Plusieurs entreprises souhaitant commercialiser cette plante cherchent à comprendre l’actuel refus de sa mise sur le marché. Selon elles, l’édulcorant naturel est un sujet sensible en France car il pourrait menacer une partie des marchés de l’industrie sucrière française, premier producteur européen de sucre, et, surtout, les fabricants d’aspartame. De plus, si la stévia n’est actuellement pas la bienvenue en France, deux multinationales américaines, Coca-Cola et Cargill (agroalimentaire), ont lancé leur propre édulcorant naturel, le Rebiana, nom commercial d’un nouveau produit justement dérivé de la stévia. Voilà de quoi changer la donne, mais en volant le marché aux entreprises déjà en place.

En attendant, le blocage administratif continue. Fin décembre 2007, Michel Barnier, ministre de l’Agriculture, adresse à Claudie Ravel une réponse reprenant la décision de la Commission européenne pour expliquer : « La commercialisation de la stévia en tant qu’aliment ou ingrédient alimentaire est effectivement interdite à l’heure actuelle en France, comme dans l’ensemble de l’Union européenne » . Le ministre ajoute que différentes instances scientifiques ont eu l’occasion de présenter leurs conclusions, négatives. Et de citer « le Conseil supérieur d’hygiène publique de France, [qui] a émis le 5 mai 1998 un avis défavorable, confirmé le 17 juin 1999 par celui du Comité scientifique européen de l’alimentation humaine » .

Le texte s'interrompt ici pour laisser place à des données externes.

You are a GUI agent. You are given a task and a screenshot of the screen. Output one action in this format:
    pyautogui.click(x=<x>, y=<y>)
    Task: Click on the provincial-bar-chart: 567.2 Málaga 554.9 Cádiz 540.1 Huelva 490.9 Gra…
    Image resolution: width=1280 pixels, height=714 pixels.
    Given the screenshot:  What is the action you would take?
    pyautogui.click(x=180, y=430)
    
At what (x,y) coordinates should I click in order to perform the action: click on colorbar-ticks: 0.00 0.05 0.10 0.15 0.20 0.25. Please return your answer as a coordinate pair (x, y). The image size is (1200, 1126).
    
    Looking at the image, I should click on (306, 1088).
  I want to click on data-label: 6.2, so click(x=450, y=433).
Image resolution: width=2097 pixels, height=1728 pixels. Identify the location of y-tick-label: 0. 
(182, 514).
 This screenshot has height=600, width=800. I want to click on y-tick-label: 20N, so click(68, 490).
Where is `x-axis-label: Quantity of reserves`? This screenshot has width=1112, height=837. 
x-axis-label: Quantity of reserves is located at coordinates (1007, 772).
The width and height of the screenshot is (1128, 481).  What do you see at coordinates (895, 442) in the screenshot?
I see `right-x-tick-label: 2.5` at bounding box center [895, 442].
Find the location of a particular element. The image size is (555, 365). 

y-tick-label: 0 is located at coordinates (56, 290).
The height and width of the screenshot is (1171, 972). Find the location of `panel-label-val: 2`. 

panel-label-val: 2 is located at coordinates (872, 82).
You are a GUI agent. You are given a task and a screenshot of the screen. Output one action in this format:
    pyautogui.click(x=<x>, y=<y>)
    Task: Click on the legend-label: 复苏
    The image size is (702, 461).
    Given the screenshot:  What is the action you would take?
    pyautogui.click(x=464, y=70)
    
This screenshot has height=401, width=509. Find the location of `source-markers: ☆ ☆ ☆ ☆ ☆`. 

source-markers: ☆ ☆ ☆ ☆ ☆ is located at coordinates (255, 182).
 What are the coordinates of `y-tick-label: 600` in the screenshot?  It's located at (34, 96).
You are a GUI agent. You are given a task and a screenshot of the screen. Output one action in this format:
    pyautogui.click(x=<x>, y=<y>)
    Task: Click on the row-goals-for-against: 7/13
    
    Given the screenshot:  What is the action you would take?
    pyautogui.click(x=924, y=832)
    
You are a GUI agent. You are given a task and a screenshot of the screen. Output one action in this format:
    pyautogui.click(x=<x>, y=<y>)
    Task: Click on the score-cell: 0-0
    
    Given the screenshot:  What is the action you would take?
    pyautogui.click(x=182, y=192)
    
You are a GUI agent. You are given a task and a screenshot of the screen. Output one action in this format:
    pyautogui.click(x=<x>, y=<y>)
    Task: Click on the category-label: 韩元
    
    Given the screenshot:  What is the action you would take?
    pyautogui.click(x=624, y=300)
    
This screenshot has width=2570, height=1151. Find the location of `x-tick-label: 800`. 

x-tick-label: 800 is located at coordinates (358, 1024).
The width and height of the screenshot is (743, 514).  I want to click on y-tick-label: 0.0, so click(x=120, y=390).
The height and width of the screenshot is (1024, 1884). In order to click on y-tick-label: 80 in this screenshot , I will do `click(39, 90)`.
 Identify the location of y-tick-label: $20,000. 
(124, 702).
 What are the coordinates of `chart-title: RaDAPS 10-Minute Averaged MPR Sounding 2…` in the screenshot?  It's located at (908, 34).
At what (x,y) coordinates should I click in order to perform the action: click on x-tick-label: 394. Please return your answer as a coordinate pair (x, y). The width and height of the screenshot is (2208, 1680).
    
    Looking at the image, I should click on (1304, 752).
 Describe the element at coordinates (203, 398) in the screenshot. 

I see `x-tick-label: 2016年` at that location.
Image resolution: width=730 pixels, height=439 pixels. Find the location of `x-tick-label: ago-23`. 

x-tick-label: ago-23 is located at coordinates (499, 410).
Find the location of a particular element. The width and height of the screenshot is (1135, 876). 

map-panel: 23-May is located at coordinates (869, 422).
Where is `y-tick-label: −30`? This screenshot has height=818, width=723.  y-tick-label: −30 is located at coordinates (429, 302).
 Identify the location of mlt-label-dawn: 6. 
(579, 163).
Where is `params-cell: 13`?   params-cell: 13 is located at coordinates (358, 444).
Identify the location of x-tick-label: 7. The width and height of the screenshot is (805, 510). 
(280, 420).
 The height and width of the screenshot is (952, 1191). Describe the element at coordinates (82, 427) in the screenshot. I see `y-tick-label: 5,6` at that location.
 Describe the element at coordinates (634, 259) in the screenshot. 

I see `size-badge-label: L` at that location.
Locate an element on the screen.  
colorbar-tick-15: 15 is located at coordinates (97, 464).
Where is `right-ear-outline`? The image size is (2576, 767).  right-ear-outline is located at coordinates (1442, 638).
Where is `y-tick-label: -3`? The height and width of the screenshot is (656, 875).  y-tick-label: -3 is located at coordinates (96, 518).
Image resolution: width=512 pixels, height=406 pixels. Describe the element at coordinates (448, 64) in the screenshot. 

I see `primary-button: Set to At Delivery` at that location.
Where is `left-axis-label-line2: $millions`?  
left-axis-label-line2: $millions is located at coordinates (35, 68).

Sauf qu’il y a dix ans « ces avis étaient justifiés par le manque d’études et de données scientifiques suffisantes concernant l’innocuité de la stévia pour les consommateurs » , explique Joël Perret, médecin et directeur général de Greensweet, une entreprise qui a déposé une demande d’autorisation de mise sur le marché de la stévia en 2006. Or, « en juin 2007, le Jecfa, comité d’experts sur les additifs alimentaires de l’Organisation mondiale de la santé, a conclu que la stévia et ses produits dérivés ne présentaient aucun risque de toxicité pour la santé des consommateurs, évidemment dans le cadre d’une utilisation normale » , ajoute Joël Perret. De l’eau a coulé sous les ponts mais l’autorisation de mise sur le marché reste en suspens.

«L’administration française explique que l’utilisation de cette plante serait « interdite » à la consommation, alors que jamais l’arrêté auquel il est fait référence ne spécifie ce mot » , conteste Claudie Ravel. De plus, « la décision de la Commission concerne de la stévia raffinée sous forme liquide, mais en aucune façon la stévia en poudre, 100 % naturelle, que nous défendons » , ajoute-t-elle, études internationales à l’appui.

Au train où vont les procédures, l’entreprise Guayapi Tropical, reconnue pour sa défense de la biodiversité et son respect des critères de commerce équitable, sera condamnée une nouvelle fois. Et ce, bien avant que soit instruit le procès de l’aspartame, additif alimentaire le plus controversé aujourd’hui. Pour les multinationales, la place est libre.